Maslow’un Bireyin İhtiyaçları Kuramı’na Göre Bitirgen’in Analizi

Sorunlu bir çocukluk yaşantısıyla bildiğimiz Abraham Maslow’un bireyin ihtiyaçları kuramı, birçok kuram arasında önemli bir yere sahiptir. Maslow’un kuramına göre bireyleri güdüleyici etkenler dış faktörlerden ziyade iç faktörlere dayanmakta, bireyin içsel ihtiyaçları bireyin bu güdüleyici tarafına etki etmektedir. Yani, kişiye zorla yaptırılan cezayla veya ödülle yaptırılan herhangi bir şey, bireyin bu güdülenmesinde kalıcı olarak büyük bir etkiye sahip olmazken, içsel olarak bireyi motive eden faktörler oldukça etkilidir. Bu ve daha birçok sebeple hümanistik psikoloji öğretilerini benimseyenler için ödül-ceza yöntemini kullanmak pek anlamlı olmamaktadır.
Bildiğiniz üzere bireyin ihtiyaçlarını gösteren imgesel bir Maslow’un ihtiyaçlar piramidi vardır. Bu piramitin en üstünde bireyin kendini gerçekleştirmesi yer alırken, piramidin üstü hiç kapanmamaktadır. Bunun anlamı bireylerin ihtiyaçlarının sınırsız olduğunu gösterirken, giderilen ihtiyaçların davranışlar üzerindeki güdüleyici etkisi azalmakta ve bir başka basamaktaki ihtiyaca odaklanan motivasyonel davranışlar görülmektedir.

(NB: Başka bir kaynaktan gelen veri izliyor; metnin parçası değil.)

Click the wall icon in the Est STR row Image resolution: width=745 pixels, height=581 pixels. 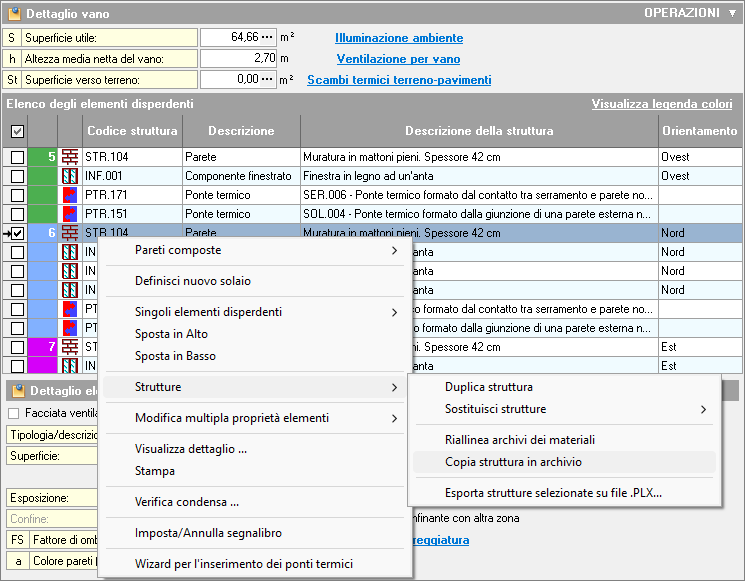[x=70, y=347]
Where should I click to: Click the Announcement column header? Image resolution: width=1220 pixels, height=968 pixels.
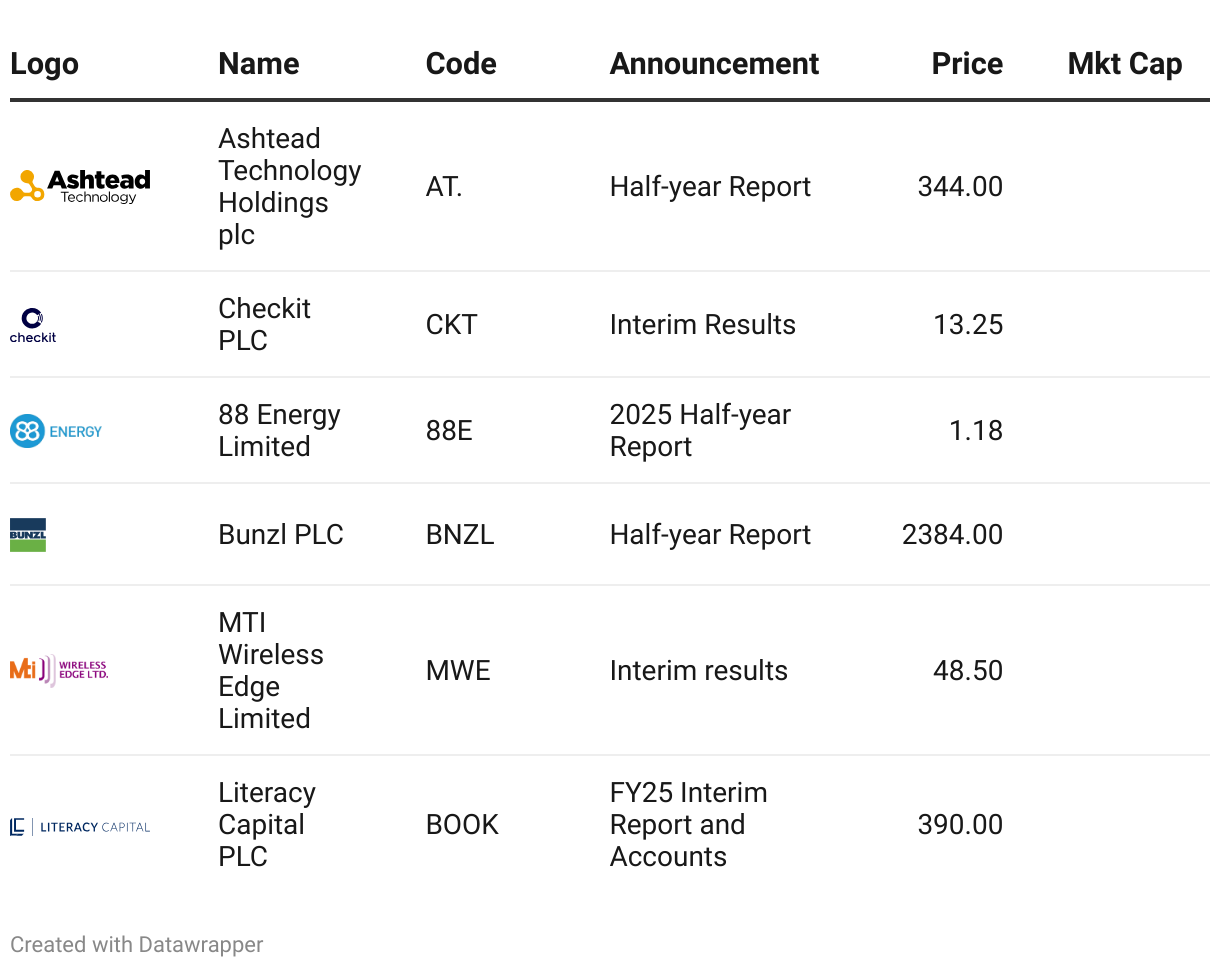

Kendini gerçekleştirme basamağına ulaşan birey, potansiyeline ulaşıp tatmin seviyesini üst düzeylere çıkarırken; kendi potansiyelinin sınırlarını artırması hiçbir zaman bitmemekte ve yaşam boyu devam etmektedir. (Maslow, 1943)
Maslow’un ihtiyaçlar hiyerarşisi 5 ana kategoriye ayrılmaktadır:
1) Fizyolojik İhtiyaçlar: Açlık, susuzluk ve buna benzer temel yaşamsal ihtiyaçlar
2) Güvenlik İhtiyacı: Dış faktörlerden kaynaklı tehlikelerden korunma
3) Sosyal İhtiyaçlar: Aidiyet, sevgi, kabul görme, sosyal yaşam vb.
4) Değer Verilme/Saygınlık İhtiyacı: Statü, başarı, itibar, tanınma
5) Kendini Gerçekleştirme: Gelişim, bir işi başarıyla tamamlama, yaratıcılık
Maslow uzun yıllar bu çalışmalarını geliştirmek için uğraşmıştır. 5 aşamalı ihtiyaçlar modelini geliştirdikten (1943,1954) yıllar sonra basamak daha eklemiştir (1970).
Bilişsel ihtiyaçlar: Bilgi birikimi ve kavrama, merak, keşif, anlam arayışı ve öngörülebilirlik.
Estetik ihtiyaçlar: Güzellik arayışı ve değerini bilme, denge, biçim vb.
Üstünlük ihtiyaçları: Birey kendi özbenliğinin ötesindeki değerler tarafından güdülenir (mistik deneyimler ve doğayla ilişkili belirli deneyimler, estetik deneyimler, cinsel deneyimler, başkalarına hizmet, bilim uğraşı, dini inanç vb). Bu basamak kendini gerçekleştirme basamağının da üstündedir.
Şimdi bunları daha detaylı inceleyelim:
1) Fizyolojik İhtiyaçlar
Maslow’a göre, ilk giderilmesi gereken ihtiyaçlar fizyolojik ihtiyaçlardır. Fizyolojik ihtiyacını gidermemiş bir kişi için diğer ihtiyaçları önemsiz değildir elbette, ancak ana motivasyon kaynağını fizyolojik ihtiyaçlar oluşturur. Kendini güvende hissetmeyen ama aç ve susuz olan bir kişi, öncelikle açlığını ve susuzluğunu gidermek isteyecektir. Bu uğurda güvenlik ihtiyacı elbette önemsiz değildir ve en az tehlikeli yöntem nasıl olacaksa o şekilde açlığını gidermeye çalışması, eğer bu mümkün değilse tehlikenin boyutları ne kadar artarsa artsın açlığını gidermeye yönelik davranışta bulunması bireyin davranışlarındaki motivasyonun büyük kısmını oluşturacaktır (Maslow, 1943). Bu durumu “Aç olan çalar, köşeye sıkışan saldırır.” şeklindeki sözlerde gözlemleyebiliriz.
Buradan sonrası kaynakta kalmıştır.